I wanted sex with my dad?
I can't remember most of what we did. Subconsciously I know I had orgasms with him though. Maybe when he went down on me...I'm pretty sure this happened...
I know he made me turned-on, I only remember hating it. I don't imagine I always hated it, or maybe I came to love it alongside the loathing.
What if I wanted the sex, went after it.
What sort of sick, twisted little fuck was I?
How could that be forgiven?
Edited on 11/9/11...to add...hooboy....TRIGGER
The other night I got a memory back.
I became frantically self hating. I beat myself, cut myself, poked myself with a pin...went crazy. Stayed up all night trying to shake the horrible feeling.
Then I started crying...and what came was what I was afraid of:
I remember his arms looped around my thighs. I was trying to get away from him as I pushed at the top of his head and wiggled, but he kept his mouth on me...he kept licking me, and I was helpless, I could not help it I had this feeling, it was too much.
I stopped pushing against the top of his head, I could not help myself, I felt so helpless and dirty.
Yes he made me come. Gods, that's disgusting.
I write it down now and I don't want to believe it.

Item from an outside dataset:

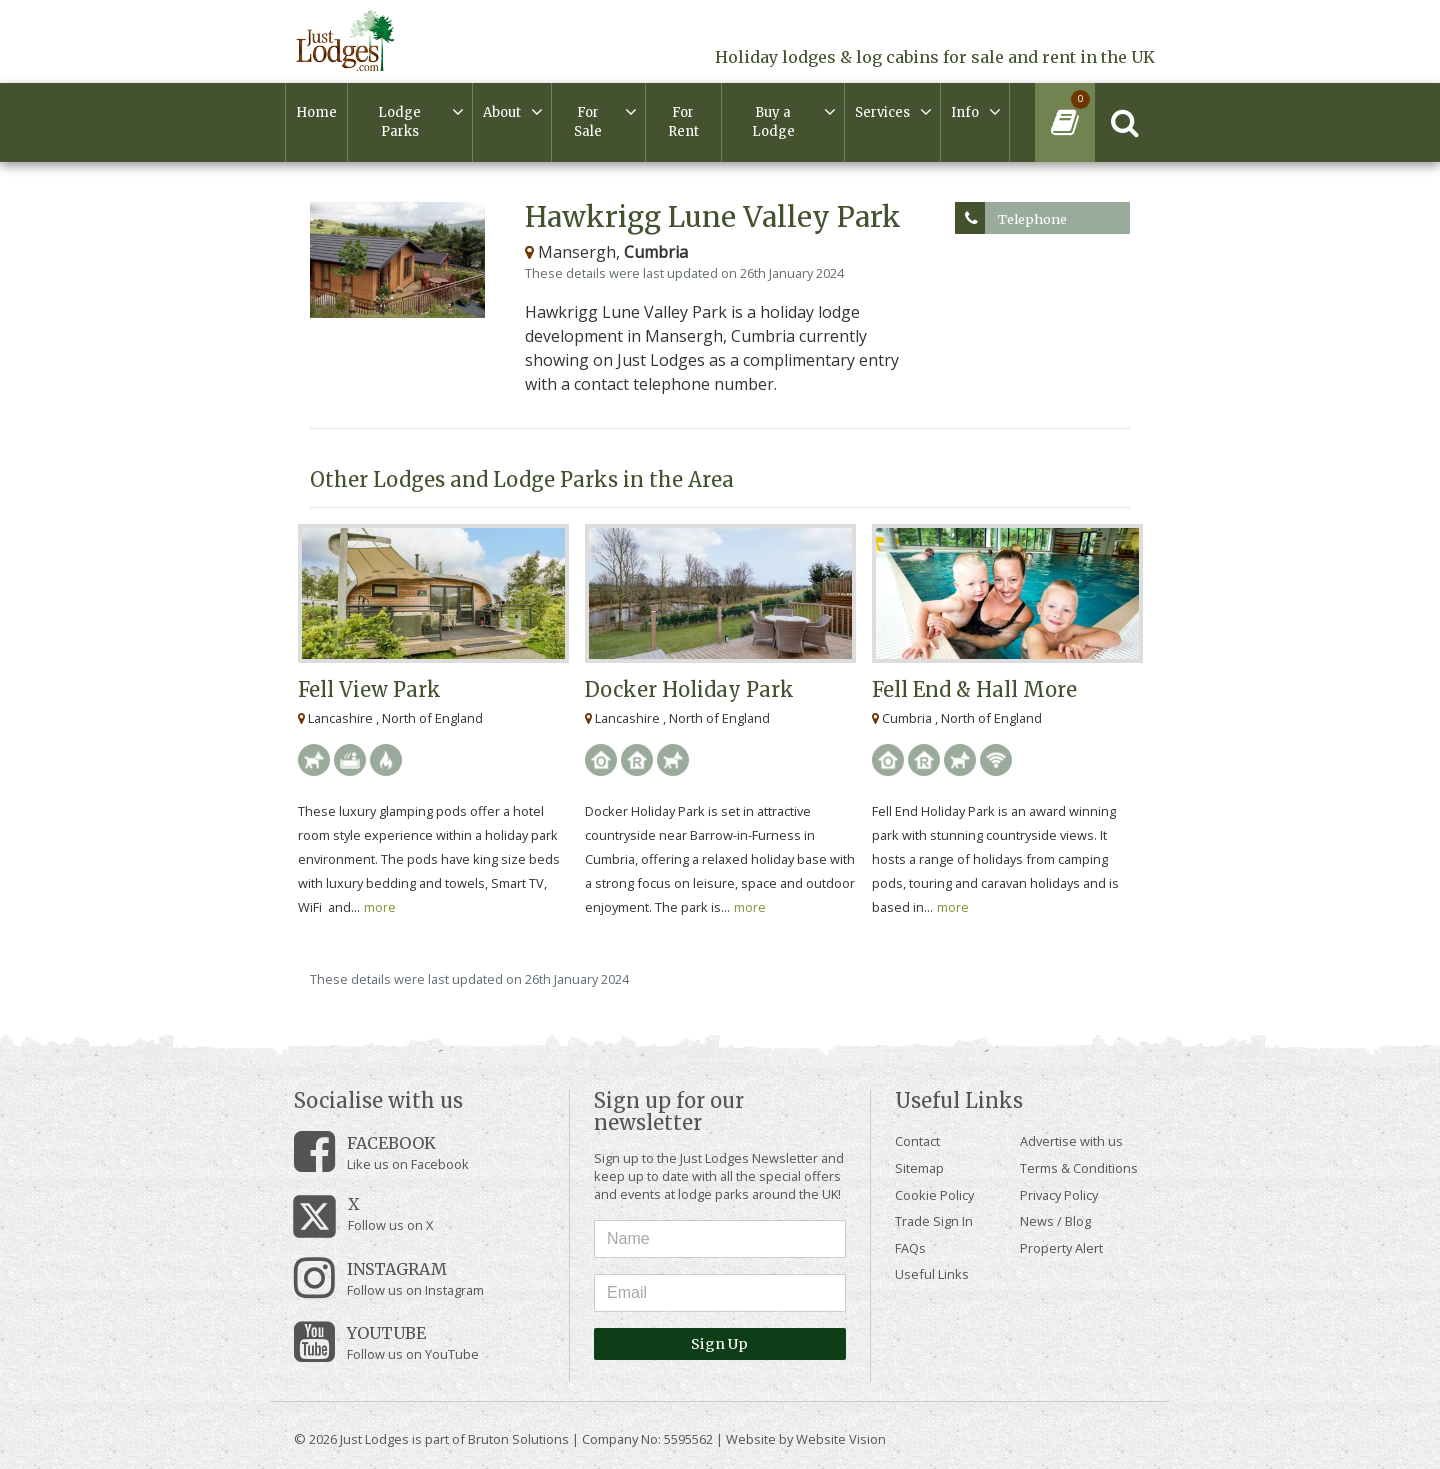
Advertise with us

I want to think I made it up, I want to hope I made it up.
He wanted me to have an orgasm, even though I was trying to both get away from that mouth and not make him angry enough to hit me. He clamped onto me like a suckerfish...and kept going at me...
I was just a little kid!
GAAAAH! I don't think I'd feel any more disgusting if someone smeared human feces all over me.
I loved him with all my heart. He destroyed me. I would ask why, but I don't guess why matters now, because some part of me is never going to heal.